In a corporate blog post this week, Microsoft Vice President Horacio Gutierrez promoted the idea of a "harmonized, global patent system," in which all the nations adopt common standards for processing and approving patent applications.
Properly done, patents approved in one country could become enforceable in other countries, as is the case with copyrights under the terms of the Berne Convention.
I really have no problem with harmonization if it is properly done, but I think it would be tremendously difficult to achieve good results. The reality of patent protection is radically different from that of copyrights because patents are allowed based on the merits of the application; someone has to make a judgment call.
Would nations be able to compete for patenting fees on the basis of their approval rate? After all, who could say whether I invented a new audio calibration standard here in Cupertino--or Costa Rica, if I just happened to visit a patent agent while on holiday there? Even if this wasn't allowed, I expect all nations would begin to relax their standards in order to give their local inventors an edge in the global marketplace--a classic "race to the bottom."
Or would there be just one international patent bureau, perhaps run as an agency of the United Nations? I shudder to think how that would turn out, with the General Assembly dominated by smaller nations with little vested interest in patent protection.
Unfortunately, Gutierrez takes the latter position:
In today's world of universal connectivity, global business and collaborative innovation, it is time for a world patent that is derived from a single patent application, examined and prosecuted by a single examining authority and litigated before a single judicial body.
Not only does he want an international patent bureau, he wants to create a new international court system with global enforcement powers. The potential for abuse here is truly staggering.
But as objectionable as I find that proposal, my real issue with Gutierrez's post is that it's completely irrelevant to the real problems with the worldwide patent system.
Big challenges certainly confront the global patent system: Escalating patent application backlogs; lengthening pendency periods; increasing costs of patent prosecution; dubious patent quality due to the global explosion of prior art and the time allowed to examine applications; and examination inefficiency due to duplication of work by multiple offices.
Removing the duplication would help a little. About half of U.S. patents go to non-resident inventors. That fraction is increasing, and it's already larger in most other countries because of the stronger emphasis on innovation in U.S. companies. Letting inventors go through the process just once, in their own countries, would eliminate the duplication. But again, I think this approach would create more problems than it solves.
In any event, a factor of two here or there is not going to solve the fundamental problem of patent quality. The high percentage of bad patents in the system--and believe me, I can personally testify to how many bad patents are out there--undermines the whole system.
I've been thinking about this problem for over 20 years now, and I have some suggestions:
Problem statements. All patent applications should include a statement of the specific problem(s) the claimed invention is intended to solve. These problem statements should be published immediately and anonymously, along with whatever prior-art references have been disclosed--but no details of the invention itself. The problem statements and prior-art references would be taken as narrowing the scope of the invention. The public would then be free to point to known solutions, or even submit new ones, which would create a presumption of obviousness if they happen to coincide with the filed claims.
Claim standardization. One social benefit of the patent system is to publish inventions so that others may use them, either immediately if a license is made available, or after the patent expires. A published patent may also serve as the foundation of further inventive work. But patents are difficult for humans to understand and are practically immune to reliable machine analysis and searching. I think patent claims should use a standardized grammar and vocabulary that eliminates ambiguity and precisely identifies the scope of the invention. Although defining these new standards would be a difficult and lengthy process, the rewards would be tremendous.

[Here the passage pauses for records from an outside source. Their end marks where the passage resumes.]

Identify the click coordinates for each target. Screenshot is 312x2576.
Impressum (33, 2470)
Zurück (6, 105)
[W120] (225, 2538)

Examination fees. As an inventor myself it pains me to say this, but examination fees must cover the actual costs of examination. That means charging enough to let the patent office hire enough qualified examiners to handle applications as quickly as they come in, rather than letting a backlog develop. Published problem statements and standardized claims will help a lot, higher fees may cut down on bogus patent filings, and we'd all like to see the patent office managed better. But ultimately, the system has to support itself.
No triple damages. U.S. law provides for triple damages when someone "knowingly, deliberately, intentionally, willfully, or wantonly" infringes a patent. But these damages are routinely awarded whenever there is evidence that an infringer was aware of a patent, even if the knowledge played no role in product development or there was truly some reasonable disagreement as to whether the patent was relevant. As a result, this law discourages study of existing patents, which is directly contrary to the constitutional purpose of the patent system. Knowledge alone is not a bad thing; we shouldn't penalize it.
I'm sure there are many other good ideas out there for improving the U.S. patent system. We need to talk about them, and we need to find solutions to our own problems before we even start thinking about globalization.